The mayor and councilmembers argue it's a way to allow for more affordable housing to be built, and in certain cases, allow people to stay out of homelessness.

"Every 10 percent increase in rents contributes to the likelihood of homelessness," Rob Johnson said.

But as the signing was underway, across town the city was preparing to sweep a controversial encampment. The city designated "The Field" at Royal Brougham and Airport Way a living space for people evicted from "The Jungle," under Interstate 5 last fall. But according to city officials, it has been overcome by rodents, trash, and feces. Last month, a resident was arrested and charged with rape, and child sex trafficking.

The city says it will be swept clean on Tuesday, March 7 at 9 a.m. There will be no replacement location.

That's drawn a mix of reviews from those who have aided and are trying to help people out of homelessness.

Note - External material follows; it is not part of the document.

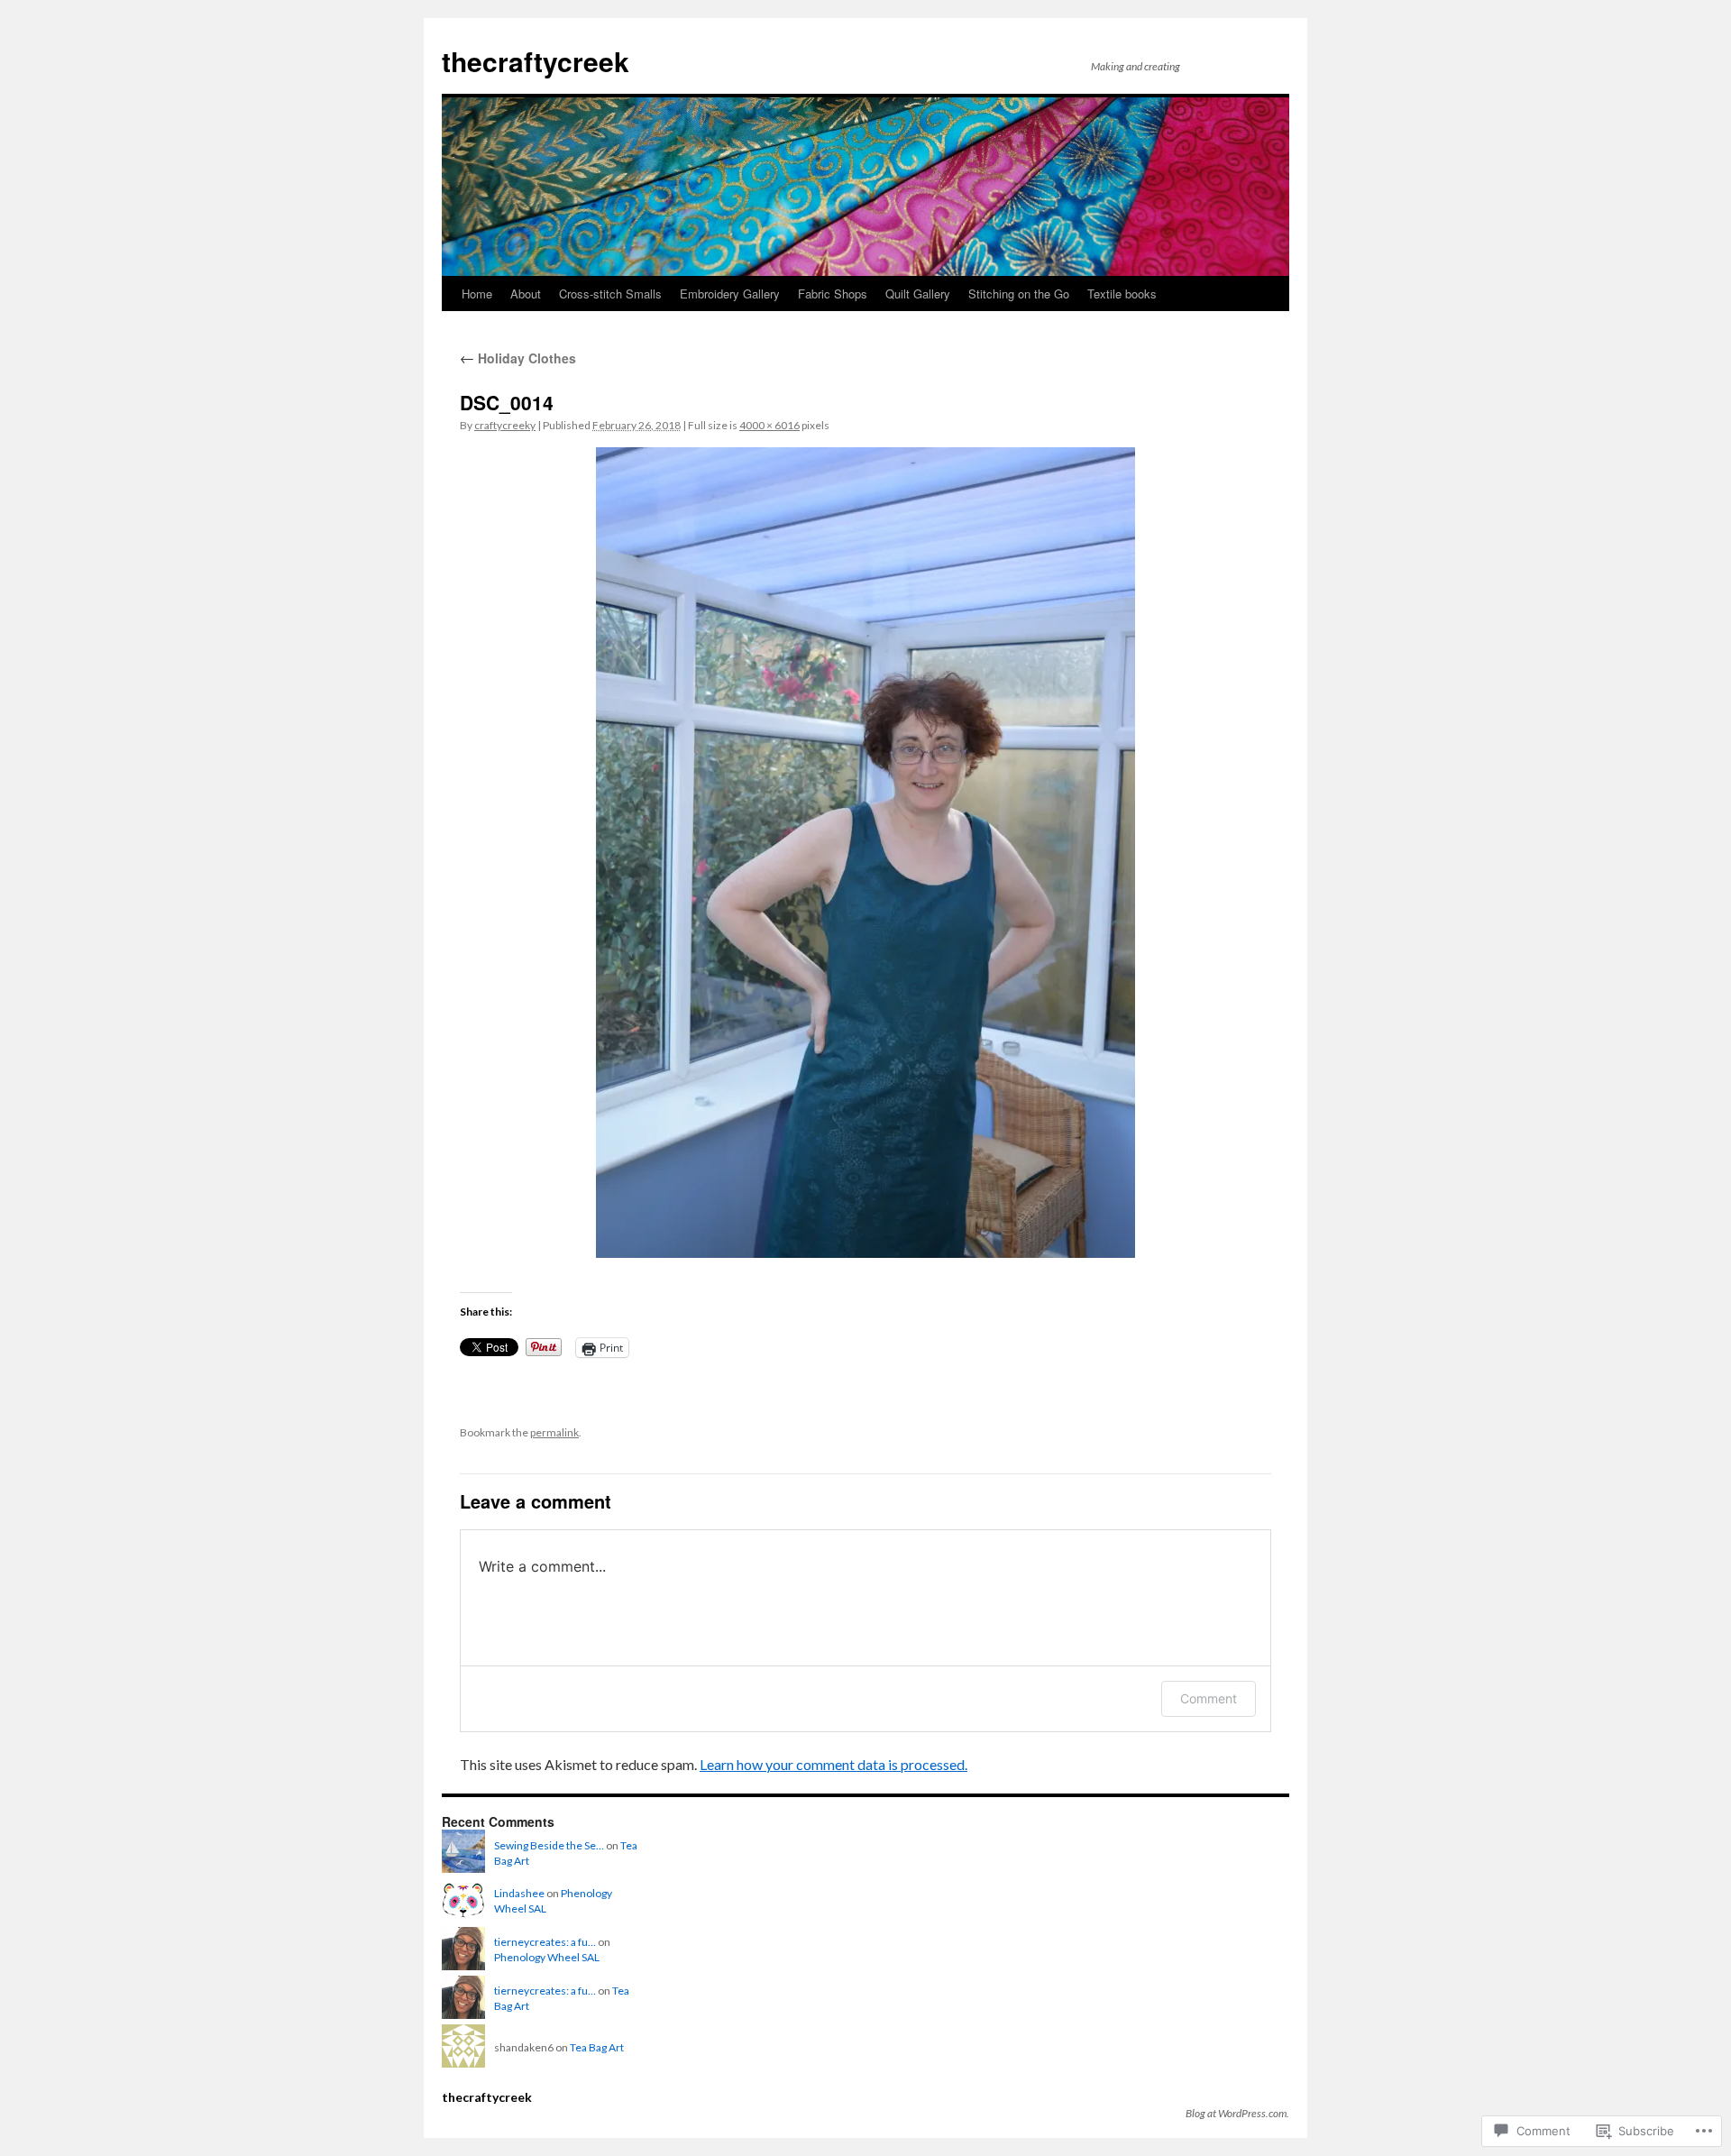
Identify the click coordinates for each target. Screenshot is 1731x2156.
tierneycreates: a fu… (545, 1942)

"We are offering each of them shelter,” Jeff Lilley of Union Gospel Mission said. “And meeting with them individually (as much as they are willing) to offer additional services ranging from legal services, health and dental, addiction recovery services, as well as connecting them with housing providers and case managers."

But other advocates say the city has failed in this particular case.

"We think that the city is doing a poor job of assisting the people who are currently living in this space,” wrote Alison Eisinger, director of the Seattle/King County Coalition on Homelessness. “And that the city itself created a difficult situation, directed people to set up temporary living arrangements there, failed to support or protect the people or manage the site well, and are now requiring people to move without sufficient alternatives or a good plan. It is very troubling indeed.”

Johnson, appearing at the upzone bill signing, said it's an argument for creating more homes for the homeless.

"To get people housed is a priority of mine. We've gotta get people inside, and I hear that from constituents all across the political spectrum," he said, adding, "We need to ramp up the locations quickly."